Finished Book 6 of The Expanse series. So apparently these are written in trilogies. So Book 6 ends the second trilogy which was bigger and better than the first, and the first was pretty good. I felt the resolution at the end felt a little anti-climatic or unsatisfying but not because the author was cheating. Corey plants things well in advance and plucks them from the ground later on.

Onto Book Seven.
 
Picked up a few more books from a local bookstore recently..

London: 150 Cultural Moments which is a local cultural history of London put together by Vanessa Brown and Jason Dickson, owners of said bookstore. The pair are very smart / witty, which is making it a fun read.

Fresh Air Fiend by Paul Theroux. For those not familiar he's an incredible travel writer, this is a collection of travel essays which I plan to stretch out for some time.

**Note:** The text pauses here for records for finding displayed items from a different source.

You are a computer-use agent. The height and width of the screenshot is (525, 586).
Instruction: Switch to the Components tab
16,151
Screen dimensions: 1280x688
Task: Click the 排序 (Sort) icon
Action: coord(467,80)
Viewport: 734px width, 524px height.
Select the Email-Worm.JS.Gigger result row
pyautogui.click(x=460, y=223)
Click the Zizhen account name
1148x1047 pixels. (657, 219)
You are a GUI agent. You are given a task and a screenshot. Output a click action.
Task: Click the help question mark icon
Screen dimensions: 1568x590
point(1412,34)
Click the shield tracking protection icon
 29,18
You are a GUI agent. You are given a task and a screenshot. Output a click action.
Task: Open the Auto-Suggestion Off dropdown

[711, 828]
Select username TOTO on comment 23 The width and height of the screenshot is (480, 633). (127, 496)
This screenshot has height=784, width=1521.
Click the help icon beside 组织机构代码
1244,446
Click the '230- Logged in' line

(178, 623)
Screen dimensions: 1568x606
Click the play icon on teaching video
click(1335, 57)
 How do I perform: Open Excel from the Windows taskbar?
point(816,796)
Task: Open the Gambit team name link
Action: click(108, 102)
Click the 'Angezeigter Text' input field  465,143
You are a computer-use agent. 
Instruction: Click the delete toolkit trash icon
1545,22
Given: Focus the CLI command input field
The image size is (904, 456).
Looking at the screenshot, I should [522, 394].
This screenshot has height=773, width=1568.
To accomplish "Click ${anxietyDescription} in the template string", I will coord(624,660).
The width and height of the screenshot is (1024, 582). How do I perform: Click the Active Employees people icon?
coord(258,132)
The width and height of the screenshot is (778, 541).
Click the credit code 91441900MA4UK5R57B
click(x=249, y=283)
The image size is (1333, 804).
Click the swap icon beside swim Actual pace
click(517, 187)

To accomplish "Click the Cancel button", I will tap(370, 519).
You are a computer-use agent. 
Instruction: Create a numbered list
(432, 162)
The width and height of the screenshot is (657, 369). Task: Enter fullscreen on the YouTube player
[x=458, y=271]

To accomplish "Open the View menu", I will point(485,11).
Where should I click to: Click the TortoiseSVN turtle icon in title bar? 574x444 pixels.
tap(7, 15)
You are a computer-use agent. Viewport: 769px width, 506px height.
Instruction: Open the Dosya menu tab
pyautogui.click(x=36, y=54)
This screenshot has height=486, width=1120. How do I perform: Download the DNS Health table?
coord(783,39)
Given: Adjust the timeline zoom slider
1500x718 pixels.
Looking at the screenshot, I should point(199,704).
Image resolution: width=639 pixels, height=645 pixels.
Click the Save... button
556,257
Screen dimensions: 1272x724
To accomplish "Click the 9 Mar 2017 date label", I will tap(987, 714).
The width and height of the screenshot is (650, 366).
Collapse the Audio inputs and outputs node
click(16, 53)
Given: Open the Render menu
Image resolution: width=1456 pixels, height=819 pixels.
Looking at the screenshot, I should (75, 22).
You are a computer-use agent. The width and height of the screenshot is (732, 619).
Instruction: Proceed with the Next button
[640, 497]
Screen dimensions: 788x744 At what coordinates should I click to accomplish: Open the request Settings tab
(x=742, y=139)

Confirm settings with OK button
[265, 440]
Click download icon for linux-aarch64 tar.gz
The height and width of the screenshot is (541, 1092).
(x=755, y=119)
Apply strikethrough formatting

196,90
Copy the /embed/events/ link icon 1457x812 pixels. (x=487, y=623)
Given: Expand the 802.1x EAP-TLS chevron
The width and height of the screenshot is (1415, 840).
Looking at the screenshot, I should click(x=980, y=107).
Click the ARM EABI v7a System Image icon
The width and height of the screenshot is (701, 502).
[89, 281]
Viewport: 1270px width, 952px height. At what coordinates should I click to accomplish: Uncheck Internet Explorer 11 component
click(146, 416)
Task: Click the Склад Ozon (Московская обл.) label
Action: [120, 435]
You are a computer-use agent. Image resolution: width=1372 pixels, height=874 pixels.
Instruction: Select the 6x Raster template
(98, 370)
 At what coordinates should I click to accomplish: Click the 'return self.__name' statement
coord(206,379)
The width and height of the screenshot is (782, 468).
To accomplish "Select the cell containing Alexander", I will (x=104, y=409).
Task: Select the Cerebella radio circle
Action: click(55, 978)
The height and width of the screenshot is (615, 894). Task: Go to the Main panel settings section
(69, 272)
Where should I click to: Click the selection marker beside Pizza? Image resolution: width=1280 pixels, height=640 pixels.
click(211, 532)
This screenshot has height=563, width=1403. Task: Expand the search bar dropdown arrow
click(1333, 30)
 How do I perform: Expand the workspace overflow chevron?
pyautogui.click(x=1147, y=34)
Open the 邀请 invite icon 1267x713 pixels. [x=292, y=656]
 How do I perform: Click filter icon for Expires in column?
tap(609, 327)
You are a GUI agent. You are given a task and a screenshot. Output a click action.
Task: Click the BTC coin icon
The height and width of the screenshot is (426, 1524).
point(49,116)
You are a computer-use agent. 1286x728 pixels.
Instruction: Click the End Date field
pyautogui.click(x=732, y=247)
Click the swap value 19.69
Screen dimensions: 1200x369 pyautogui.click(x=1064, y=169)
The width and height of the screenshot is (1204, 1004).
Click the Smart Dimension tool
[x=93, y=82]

French Symbolist Poetry. On the recommendation of Tharmas I found a small collection for 5 dollars.

The Energy of Slaves by Cohen. Not so much reading it, but found a first edition of this at the aforementioned bookstore. It's one of my favourites by Cohen, so I picked it up.

The Grand Old Lady by Vanessa Brown. This was the first book she wrote on a hotel that existed in London from the 20s to 70s. Only 500 copies were printed, and I've wanted to read it for a few years. Finally I discovered that it's carried by our local libraries, so I picked it up two nights ago.
 
Gratitude by Oliver Sacks, a short-short book (45 pages) which collects four essays Sacks wrote just before and after learning he had terminal cancer of the liver. Compact and beautiful writing -- I read it in an hour but will be thinking about it for a long while.
 
A Wonder Book for Girls and Boys(1851) by Nathaniel Hawthorne, is Hawthorne's retelling of six ancient myths. I knew vaguely of this book, but had never read a review. It's marvelous; Hawthorne adapted his tone and persona to children's literature as if it was his standard mode. I enjoyed each tale, especially the one about Medusa. Sure wish I'd read this, or had it read to me, at about age 10. Now I will have to read the follow-up, Tanglewood Tales.
 
History of the Italian People by Giuliano Procacci. Originally written in Italian, it's a history of Italy that I conveniently purchased some time ago and hadn't gone through yet. It goes back to 1000 AD and the first few chapters covering that early era make for an interesting read. After reading tons of European history already none of it is too eye-opening, but it's fun getting the Italian perspective.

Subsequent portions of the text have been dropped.